I’ll also just say, as I said with this film and probably a few others, when women are home they don’t automatically run around in their underwear. It happens sometimes, but that’s not the default. There’s no reason to believe that just because Paul comes home from war in the middle of the day his wife will be in a stage of undress.
In any event. There are some interesting things in this movie, like when the family dons “butterfly wings” to send heat to the trees in the vineyard to get the frost off the grapes. It’s an interesting thing to watch, but I’m not sure if that scene is original to this movie, or whether it first appeared in Four Steps in the Clouds, the 1942 Italian film upon which A Walk in the Clouds is based.
There are also some obligatory scenes of wine-making. Crushing grapes with one’s feet. Et cetera, et cetera.

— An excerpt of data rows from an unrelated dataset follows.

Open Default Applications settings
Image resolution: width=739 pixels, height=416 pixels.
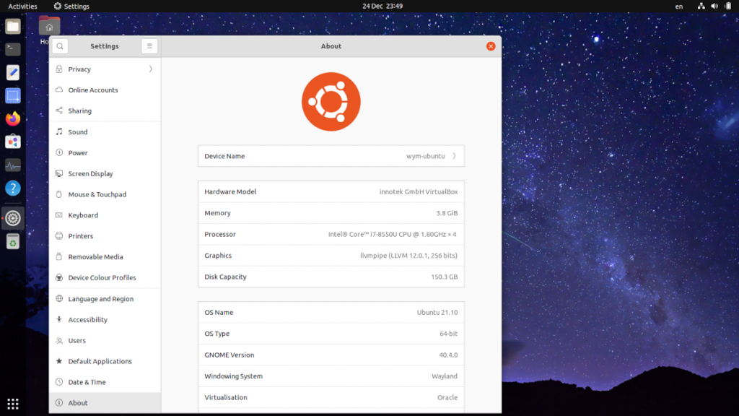click(x=105, y=361)
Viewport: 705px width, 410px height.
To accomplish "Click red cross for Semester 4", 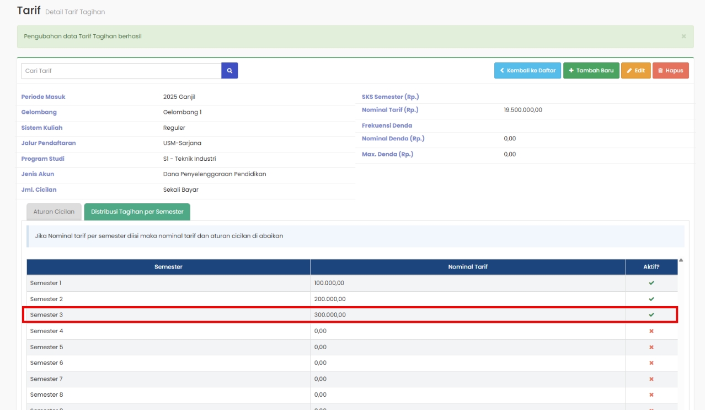I will pos(651,331).
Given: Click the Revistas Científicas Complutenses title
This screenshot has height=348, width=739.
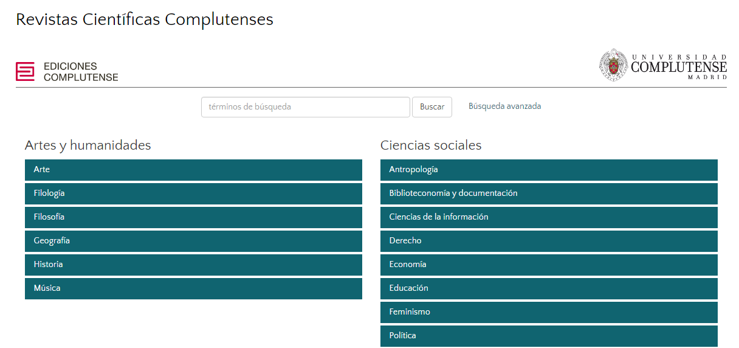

The best part of this film is Keanu Reeves and Anthony Quinn, acting together. I didn’t know Anthony Quinn was in this movie, and my first reaction was, “wow, I haven’t thought about Anthony Quinn in a really long time.” Quinn plays the grandfather, the family patriarch, and has a few one-on-one scenes with Keanu, whose character Paul is pretending to be married to his granddaughter. In one scene, they get very drunk and sing Mexican music.
Over the past few decades, Keanu has gotten much better at acting drunk. His drunk-acting in A Walk in the Clouds is so-so. His drunk acting in Siberia is genius. (Of course, I hold the minority opinion that most of Siberia is genius, or compelling, so much so that I’ve decided Katya is my spirit animal and the secret name I’ll give people who I think are worthy of me: “Call me Katya. She is my spirit animal. Everything about her is my spirit animal, from her strength to her ability to have an orgasm.”)
A Walk in the Clouds has a pretty unbelievable premise. But some critics called it a “romantic fantasy,” and that’s exactly what it is. A fantasy, one that’s nice to look at, and maybe to fall asleep to if you’ve had a really long day.